Exercise inputs Start Marker
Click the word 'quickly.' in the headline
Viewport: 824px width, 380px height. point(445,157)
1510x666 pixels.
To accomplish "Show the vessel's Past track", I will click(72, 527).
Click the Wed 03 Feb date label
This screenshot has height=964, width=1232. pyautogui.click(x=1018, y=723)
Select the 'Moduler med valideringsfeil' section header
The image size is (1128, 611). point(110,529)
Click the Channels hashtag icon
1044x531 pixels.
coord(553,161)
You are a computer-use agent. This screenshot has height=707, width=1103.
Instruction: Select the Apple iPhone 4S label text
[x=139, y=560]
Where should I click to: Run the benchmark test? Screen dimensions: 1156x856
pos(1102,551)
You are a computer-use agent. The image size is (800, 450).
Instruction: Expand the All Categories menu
Exercise inputs End Marker
Exercise prompt
From the first line to the last, return the material exactly.

Exercise result
Click the word 'quickly.' in the headline
Viewport: 824px width, 380px height. point(445,157)
1510x666 pixels.
To accomplish "Show the vessel's Past track", I will click(72, 527).
Click the Wed 03 Feb date label
This screenshot has height=964, width=1232. pyautogui.click(x=1018, y=723)
Select the 'Moduler med valideringsfeil' section header
The image size is (1128, 611). point(110,529)
Click the Channels hashtag icon
1044x531 pixels.
coord(553,161)
You are a computer-use agent. This screenshot has height=707, width=1103.
Instruction: Select the Apple iPhone 4S label text
[x=139, y=560]
Where should I click to: Run the benchmark test? Screen dimensions: 1156x856
pos(1102,551)
You are a computer-use agent. The image size is (800, 450).
Instruction: Expand the All Categories menu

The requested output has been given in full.